I recently read the whitepaper“Using Windows Script Host and COM to Hack Windows” that is mentioning the GatherNetworkinfo.vbs script I hadn’t paid attention to yet. The gathernetworkinfo.vbs script comes by default with every Windows 7 installation and is located within the C:\Windows\System32\ folder.
The script does collect various networking information about the Windows 7 system and its configuration and dumps the information into the C:\Windows\System32\Config folder.
On a system where the script hasn’t been executed yet the Config folder looks as following:
Now open a command prompt with elevated rights and run cscript c:\windows\system32\gathernetworkinfo.vbs When the script has completed you will see that additional files have been added to the Config folder.
The structure of the script is quite easy to understand. Within the first part of the script all functions are defined, the second part defines the output file names and the last part actually calls the individual data collection functions including the output file parameter.
The script is also defined within a scheduled task called Nettrace which is not scheduled to run automatically.
Hello Alex,
I’m really glad that you published the informations I was looking for. Thank you.
When I was investigating my system I found the script gathernetworkinfo.vbs. Though I’m not familiar with .vbs I could follow your explanations very good.
However, what I find really strange is, that it’s obviously not a script common users run and that it’s not clear who the informations uses in case it’s executed.
The scheduled task is implemented but never will be executed by default and there aren’t plenty informations about the script.

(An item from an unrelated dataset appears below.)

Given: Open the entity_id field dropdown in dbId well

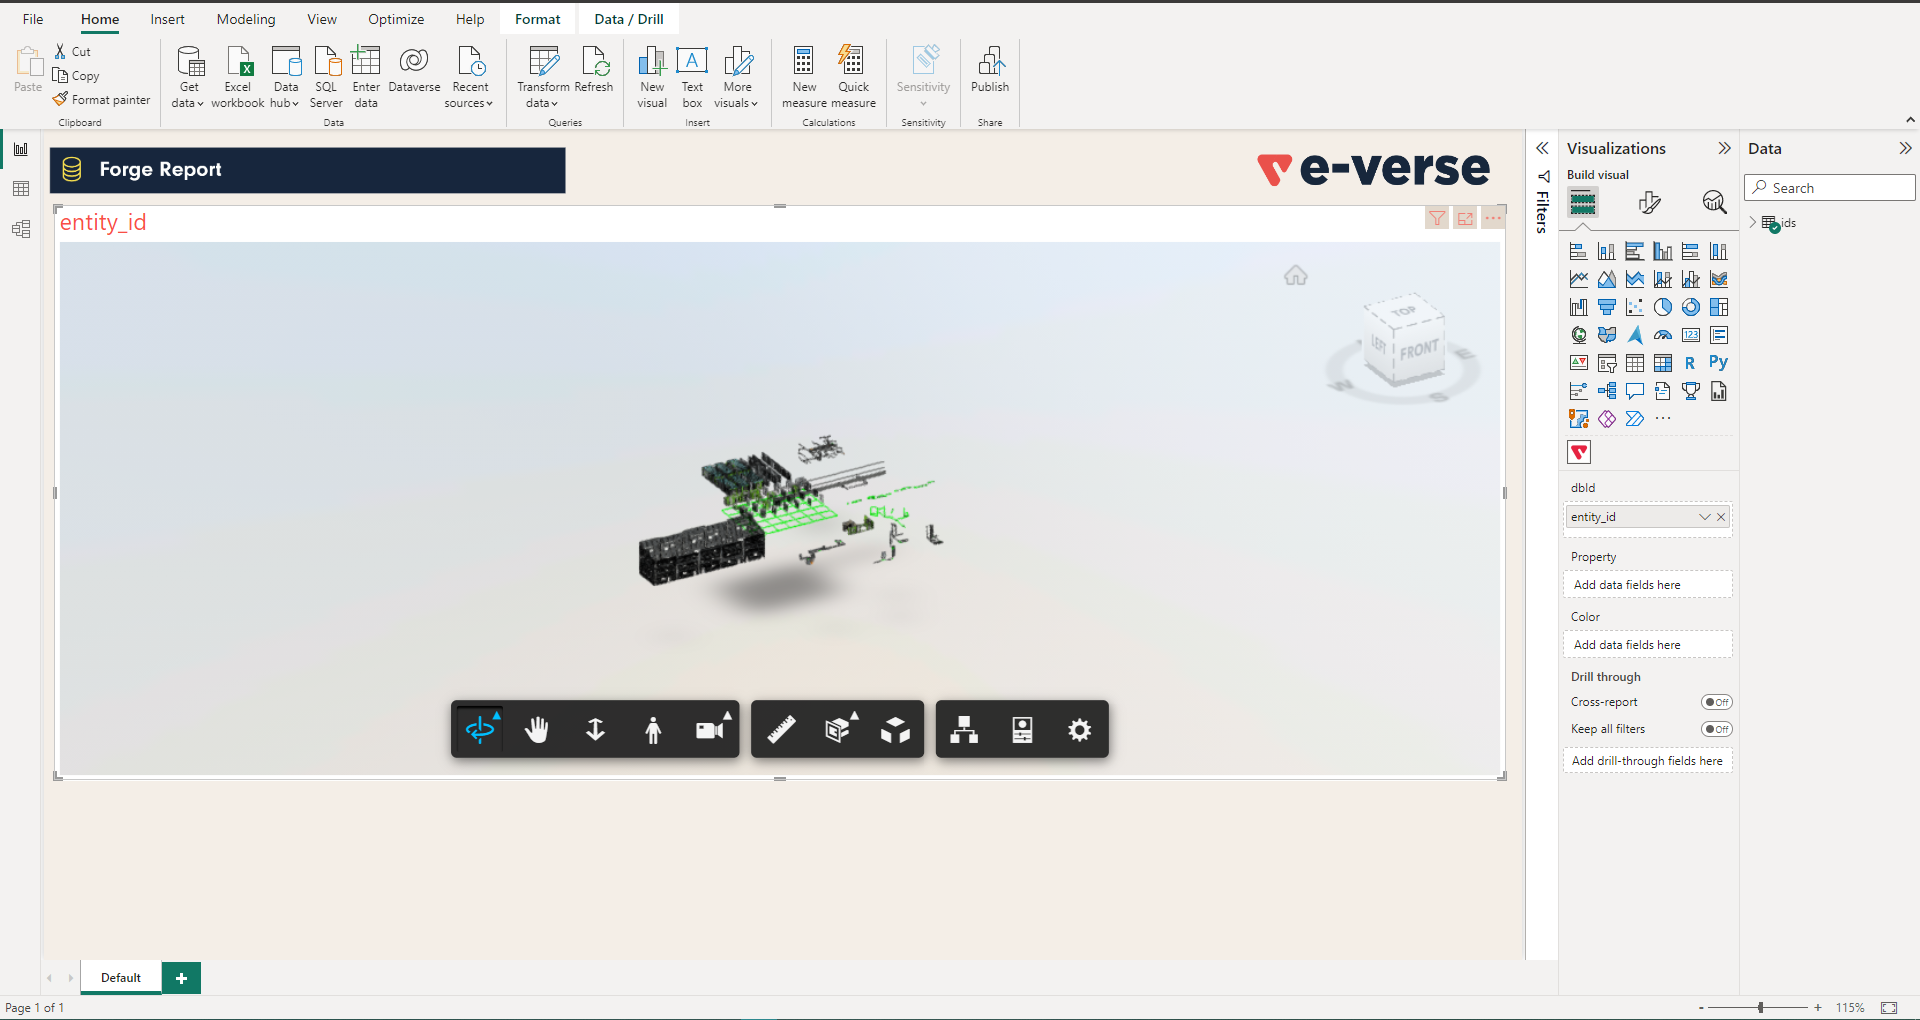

Do you have an idea who the script uses or what it’s basically good for? Of course, the informations might be very helpful, so in general it’s good script.
Thank you in advance,
Chris
At first i thought it was a freaking malware, but upon opening it and inspecting its contents it looked quite harmless but gathering network info through a vbs seemed like i had been hacked, so i looked it up, turns out it was a safe microsoft file that comes with windows 7, how unprofessional of Microsoft!
GatherNetworkinfo.vbs is defined by default in Task Scheduler.
Go to Administrative Tools -> Task Scheduler and drill down the Task Scheduler Library -> Microsoft -> Windows -> NetTrace and there it is ready to execute and enabled for running.
Absolutely great info, Alex, I am still I suspect only the peak of the iceberg in my case.
I wish I had taken the advise of my father and studied IT more than four decades ago. I really would like to know what exactly happens on my system.
But this was really helpful, I wondered about the origin of the javascript routines. And this makes sense.
FWIW, the first thing a hacker does is gather information about the system. Since this has user rights, the hacker could run it to gather information. I would rename this to “everything a hacker wanted to know about this computer but was too inexperienced to ask.” “or hacker info here!” FWIW
‘SysInternals’ “AutoRuns” program found it still being referenced in my Windows 8.1…
I just simply DELETED that damn script file !!!!! come-what-may……
Along with anything/everything to do with any sort of Remote-Access too !!!!
I am wondering if it works together with CompatTelRunner.exe.
CompatTelRunner runs two tasks at the same time on my W7 PC every day. I’m trying to get rid of it as it seems like part of GWX / W10 force-feeding.
See notes under “answers.microsoft.com/en-us/windows/forum/windows_10-performance/how-to-stop-the-windows-compatability-telemetry/3e6f469a-e527-4744-a313-cb52030b3461?page=1”
Supposedly you can find CompatTelRunner in tasks but the closest thing I see is the Gather… vbs.
Any ideas on that?
Thanks, L
Have read claims that the information is essential for wi-fi connection. Think I’ll leave it enabled for now.
“The script does collect various networking information about the Windows 7 system and its configuration and dumps the information into the C:\\Windows\\System32\\Config folder. This is to connect to Wi-Fi!! Very important script.”